Mr. Lennon, the head of the N.C.A.A task force, said it would focus first on schools like Redemption that are not under state regulation. "We're committed to flushing out those high schools abusing the system and putting a stop to it," he said.
One question the task force must answer: What is the maximum course load? For now, there is no rule against taking the required 14 core courses in a year. It is essentially impossible for a student at Winchendon or South Kent to take more than five core courses in a school year, the coaches there said. (Intense summer school could add one or two more.)
"If they set the limit at five, I'd be in favor of that," Coach Chillious of South Kent said.

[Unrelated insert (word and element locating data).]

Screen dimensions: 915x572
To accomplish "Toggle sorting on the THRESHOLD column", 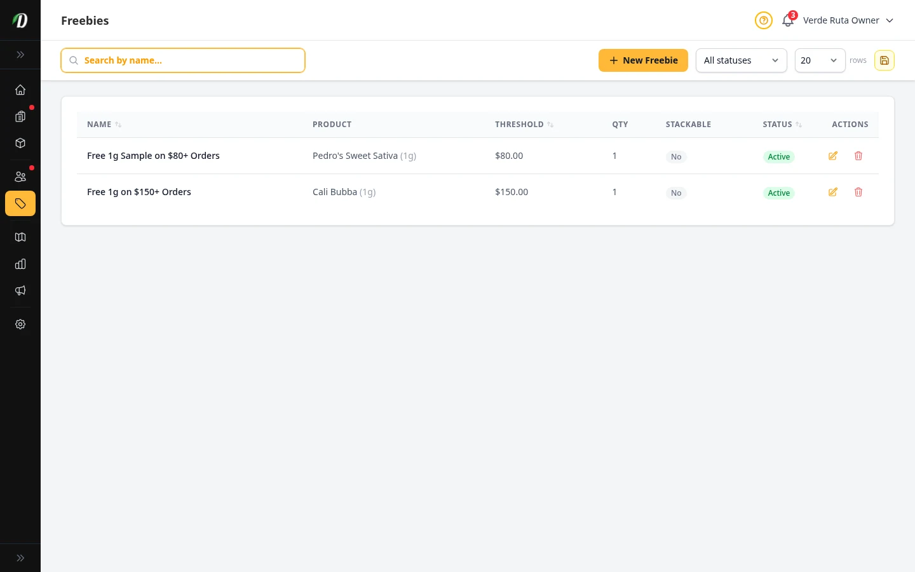I will 550,125.
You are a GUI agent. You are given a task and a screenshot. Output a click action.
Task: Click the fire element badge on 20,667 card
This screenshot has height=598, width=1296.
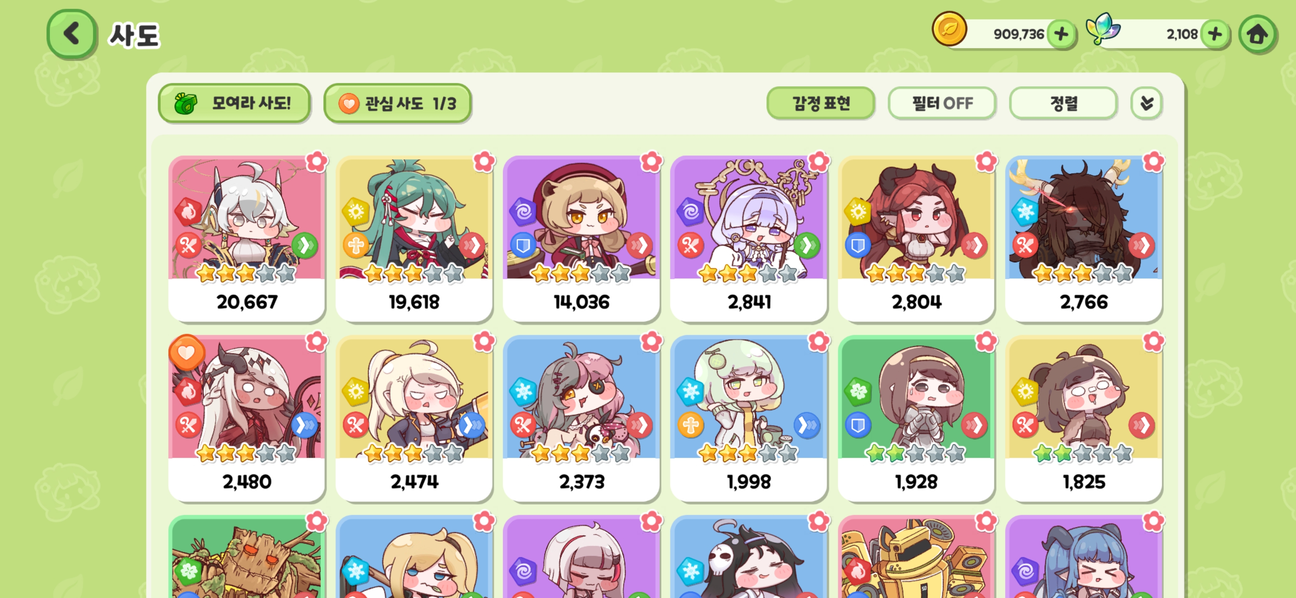tap(188, 212)
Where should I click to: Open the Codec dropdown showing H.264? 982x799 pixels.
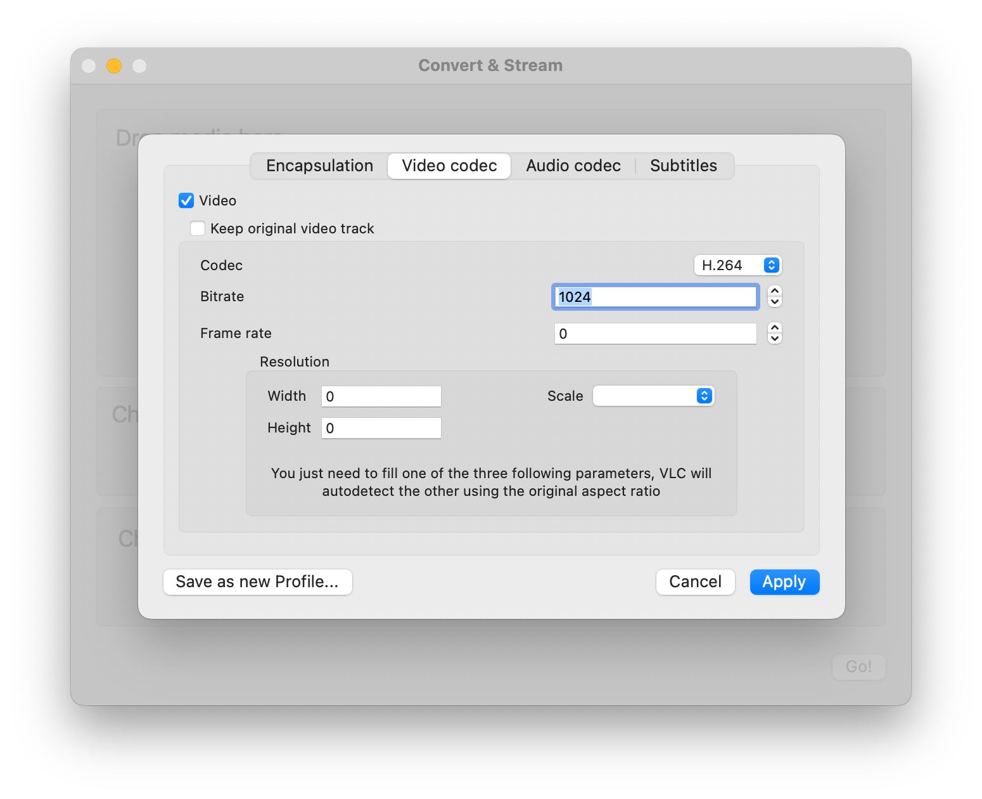pos(737,265)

With the task force recommendations due June 1, Mr. Lennon issued a warning: "Any student contemplating leaving their high school right now to pick up additional courses needs to be aware the N.C.A.A. will be implementing policies. They need to make sure they are taking real courses, academic courses, and not simply trying to buy eligibility."
But after years of not policing secondary schools, the biggest challenge for the N.C.A.A. will be determining which of the nation's 5,000 private schools that do not fall under state regulation are exploiting the system.
Thayer Evans contributed reporting from Carthage, Tex., for this article. Jack Begg and Sandra Jamison contributed research.